31. Investigation of Lachancea thermotolerans as a novel, single-strain brewing yeast

Claire Svendsen (1), John Sheppard (1); (1) North Carolina State University, Raleigh, U.S.A.

Technical Session 9: Brewing Microbiology
Monday, August 15  •  9:45–11:30 a.m.
Plaza Building, Concourse Level, Governor’s Square 14

Isolated and propagated at North Carolina State University, a novel strain of yeast, Lachancea thermotolerans NCSU, has been investigated for its application as a single-strain brewing yeast. Beer is primarily brewed with yeast of the genus Saccharomyces. Generally, other yeasts are considered spoilage organisms in beer; however, a few have been noted for their usefulness in brewing. These other accepted brewing yeasts are typically co-fermented with a Saccharomyces yeast, due to the inability to produce sufficient ethanol and/or the production of off-flavors (e.g., Brettanomyces). L. thermotolerans NCSU has proven to be a viable brewing yeast in laboratory and pilot-scale fermentations, as it fermented the principal wort sugars (i.e., maltose and maltotriose) while producing CO2, ethanol, glycerol, and lactic acid. In a pilot-plant scale fermentation of lambic-style wort (malted barley and wheat, OG 1.057), L. thermotolerans NCSU was able to produce 6.8% ABV and reduce the pH to 3.60 (FG 1.005). Furthermore, L. thermotolerans NCSU showed improved fermentation ability in comparison to type strain NRRL Y-8284 (ATCC 56472) in an all-barley malt (OG 1.053); differences included FG (1.016 vs. 1.041), increased maltose utilization (Delta 61.4 g/L vs. Delta 3.5 g/L), ethanol production (4.15% vs. 1.06% ABV) and pH reduction (3.65 vs. 4.87). This demonstrated L. thermotolerans NCSU as a unique strain, and more fit as a brewing yeast compared to NRRL Y-8284. The capability to produce beer with L. thermotolerans NCSU will provide brewers with an alternative to Saccharomyces for creating innovative beer styles and flavors using a single strain of yeast. With its ability to produce lactic acid, novel sour beers can be created without the risk of bringing bacteria or other “contaminant” yeasts into the brewhouse.

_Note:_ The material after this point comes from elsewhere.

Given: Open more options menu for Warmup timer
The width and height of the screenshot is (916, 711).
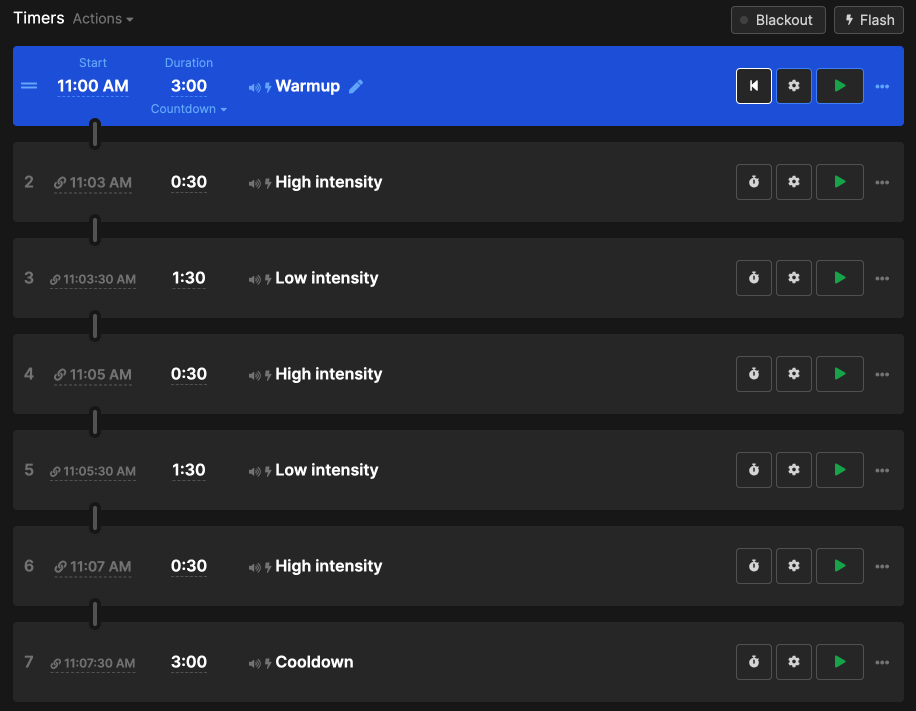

Claire Ingrid Svendsen was born in San Jose, CA, and now resides in Raleigh, NC. Claire first joined North Carolina State University (NCSU) and the Department of Food, Bioprocessing and Nutrition Sciences as an undergraduate student. She graduated in December 2012, with a B.S. degree in food science and a minor in agricultural business management. After graduation, Claire interned at NCSU in the Biomanufacturing Training and Education Center (BTEC) analytical laboratory under the direction of Dr. Nathaniel Hentz. Claire began her master’s degree studies in the fall of 2013, majoring in food science and minoring in biomanufacturing, under the guidance of Dr. John Sheppard. During that time, she served as a teaching assistant, research assistant, and also worked in the NC State brewery. She was active in the Food Science Club and served on the executive board from 2014 to 2015. At the Institute of Food Technologist (IFT) national conference in 2015, Claire, as part of a three-person development team, was awarded first place in the Dairy Research Institute Product Development Competition for creating a “Shake and Go-Kefir,” a fruit-on-the-bottom fermented dairy beverage.